WORK INSTRUCTIONS
Restate word for word the material below, starting at the line that contains "You are a computer-use" and stopping after the last line; skip pictures.

DATASET EXCERPTS
BEGIN

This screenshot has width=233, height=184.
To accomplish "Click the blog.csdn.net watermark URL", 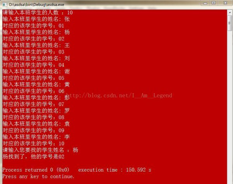I will click(x=119, y=95).
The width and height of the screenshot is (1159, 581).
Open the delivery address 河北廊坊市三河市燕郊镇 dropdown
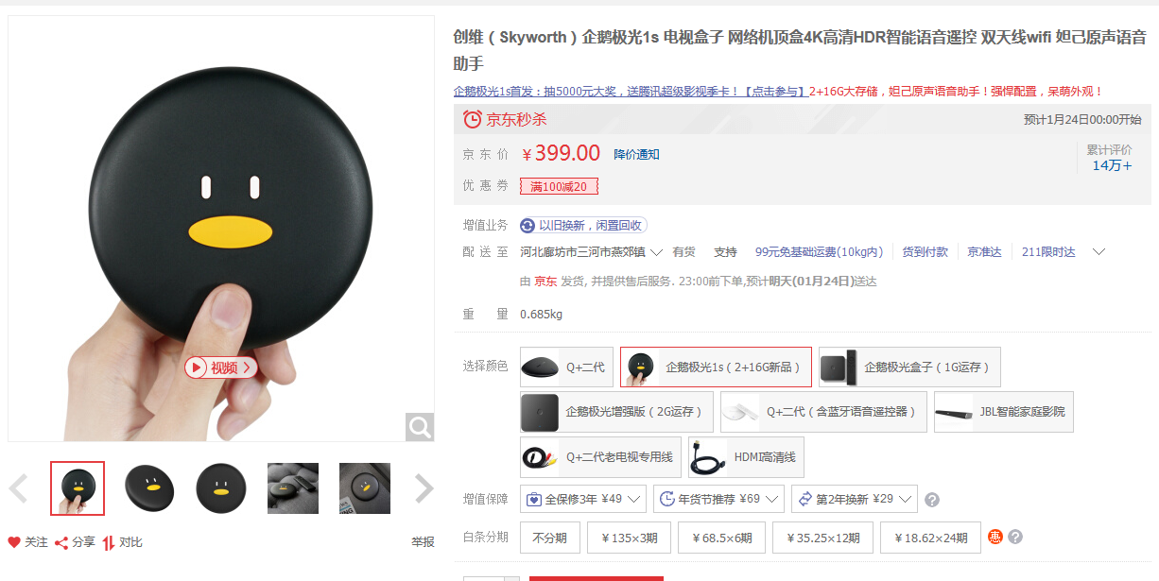[x=592, y=252]
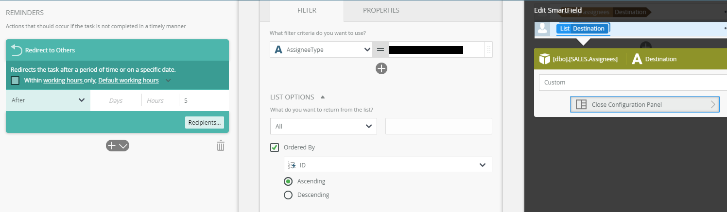This screenshot has height=212, width=727.
Task: Click the equals operator icon in filter
Action: [381, 49]
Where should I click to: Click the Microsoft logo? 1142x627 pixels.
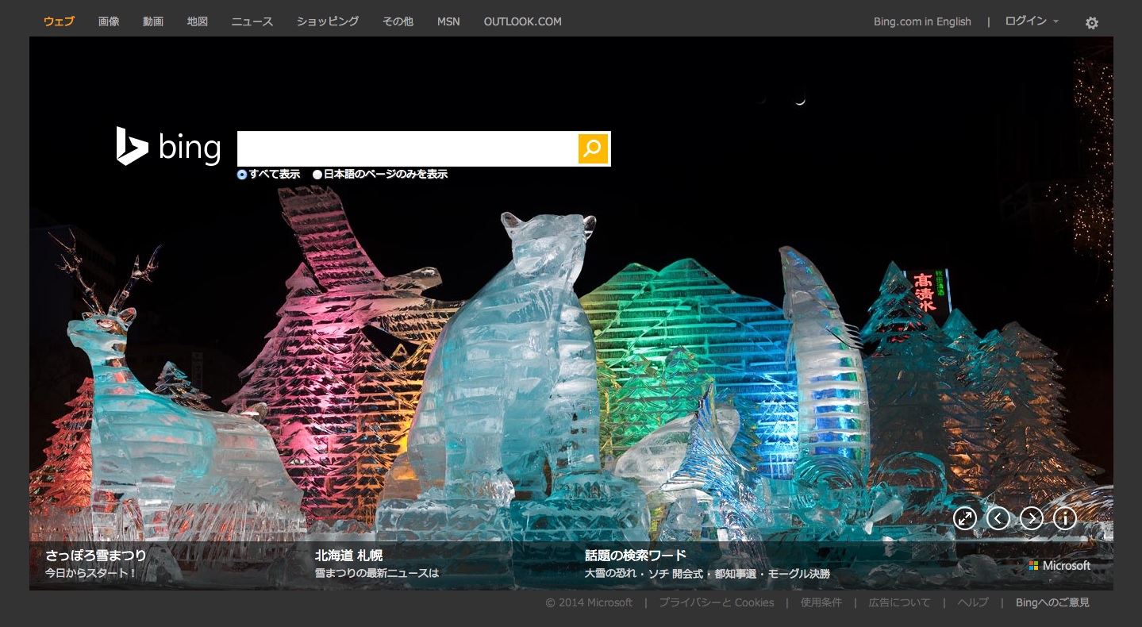click(1059, 566)
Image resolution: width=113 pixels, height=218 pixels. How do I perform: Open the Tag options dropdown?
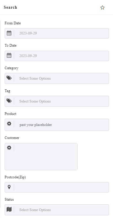click(x=61, y=101)
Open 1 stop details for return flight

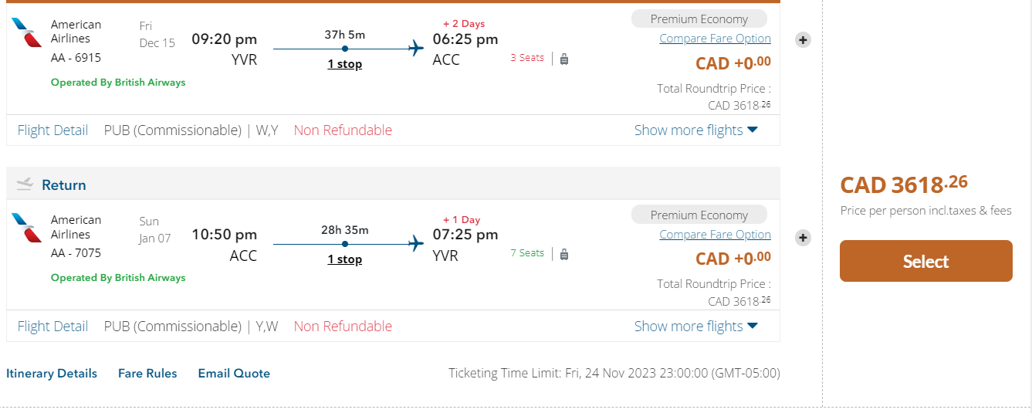(344, 259)
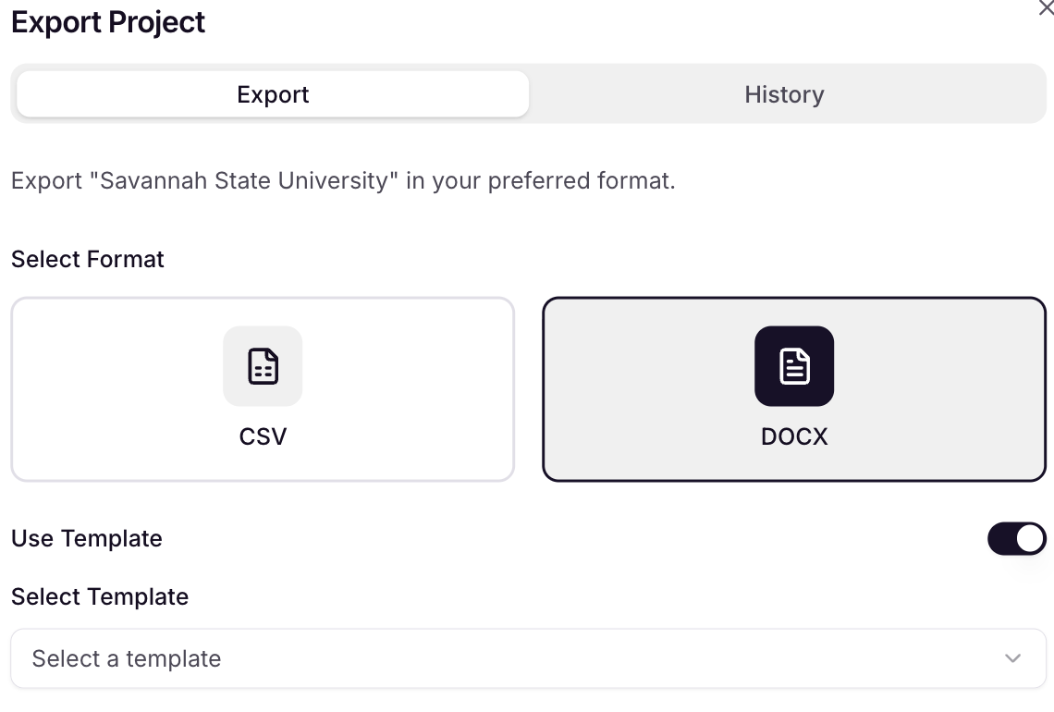Screen dimensions: 1054x712
Task: Click the Savannah State University description text
Action: point(344,181)
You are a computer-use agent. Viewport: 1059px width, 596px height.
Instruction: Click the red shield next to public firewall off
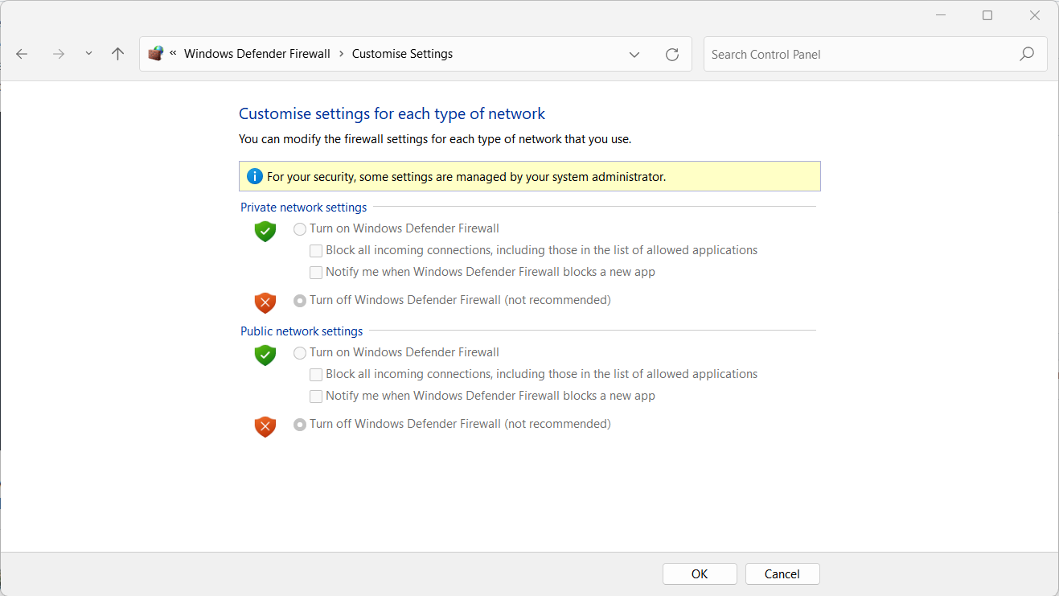point(265,426)
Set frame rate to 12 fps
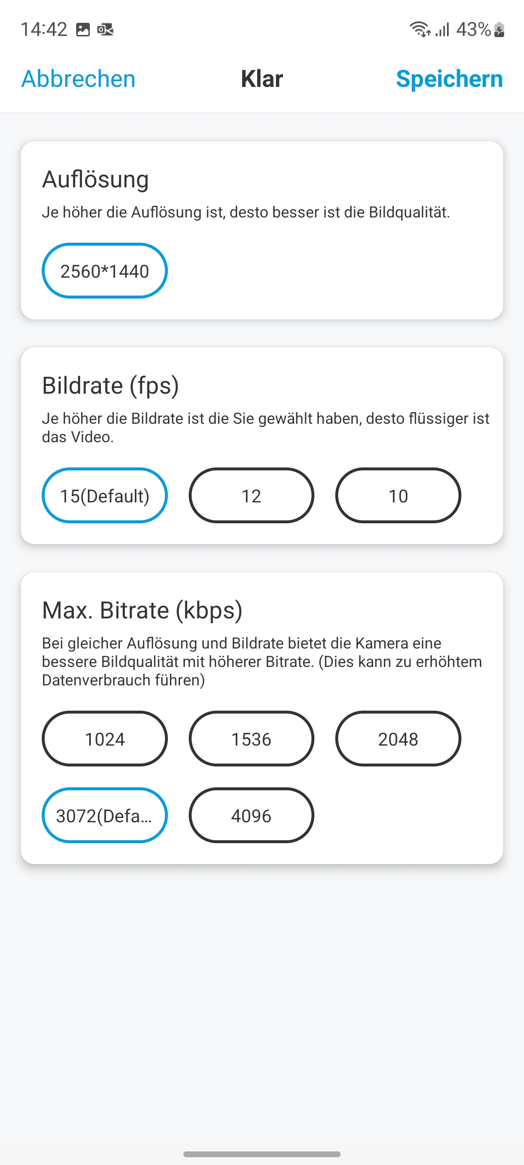This screenshot has width=524, height=1165. (251, 496)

END

RESULT FOR THIS EXERCISE
You are a computer-use agent. Viewport: 1059px width, 596px height.
Instruction: Click the red shield next to public firewall off
point(265,426)
Set frame rate to 12 fps
This screenshot has width=524, height=1165. (251, 496)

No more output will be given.